READING PASSAGE:
You can also group a data frame by multiple columns. For example, the following code groups the DataFrame by both the Gender and Country columns:
Example (2)
# Import the pandas library as pd
import pandas as pd
# Create a dictionary of data
data = {
'Name': ['Alice', 'Bob', 'Charlie', 'David', 'Emily', 'Frank'],
'Age': [25, 30, 35, 40, 45, 50],
'Gender': ['Female', 'Male', 'Male', 'Male', 'Female', 'Male'],
'Country': ['USA', 'Canada', 'USA', 'USA', 'Canada', 'Canada']
}
# Create a data frame using the dictionary
df = pd.DataFrame(data)
# Group the DataFrame by both 'Gender' and 'Country' columns
grouped = df.groupby(['Gender', 'Country'])
# Iterate over each group in the grouped object
for key, group in grouped:
# Print the key (i.e. a tuple of the current gender and country)
print(key)
# Print the group itself, which is a data frame containing all the rows with the current gender and country
print(group)
Output:
(‘Female’, ‘Canada’)
idx | Name | Age | Gender | Country |
---|---|---|---|---|
4 | Emily | 45 | Female | Canada |
(‘Female’, ‘USA’)
idx | Name | Age | Gender | Country |
---|---|---|---|---|
4 | Alice | 25 | Female | USA |
(‘Male’, ‘Canada’)
idx | Name | Age | Gender | Country |
---|---|---|---|---|
4 | Bob | 30 | Male | Canada |
5 | Frank | 50 | Male | Canada |
(‘Male’, ‘USA’)

RECORDED INFORMATION:

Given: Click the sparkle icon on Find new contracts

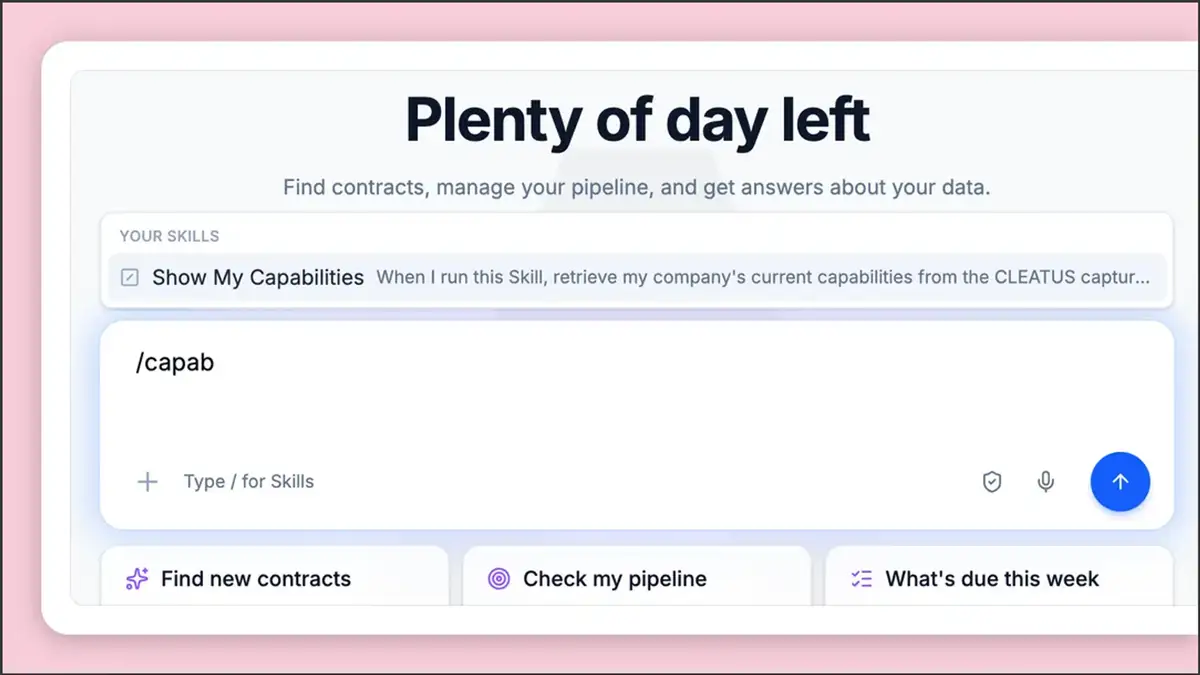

CHALLENGES:
1/ In the pandas grouping example, which two columns does the code group the DataFrame by?
2/ Decide whether each statement agrees with the pandas grouping example. Answer yes or no, and quote the words of the example that settle it.
(a) The code imports the pandas library under the name pd.
(b) The key printed for each group is a list of the current gender and country.
(c) The data frame is built from a dictionary.
3/ Copy the pandas grouping example word for word. Begin at the words "# Iterate over" and stop after "print(group)".

IN RESPONSE:
1/ Gender and Country.

2/
(a) Yes: "import pandas as pd"
(b) No: "Print the key (i.e. a tuple of the current gender and country)"
(c) Yes: "Create a data frame using the dictionary"

3/
# Iterate over each group in the grouped object
for key, group in grouped:
# Print the key (i.e. a tuple of the current gender and country)
print(key)
# Print the group itself, which is a data frame containing all the rows with the current gender and country
print(group)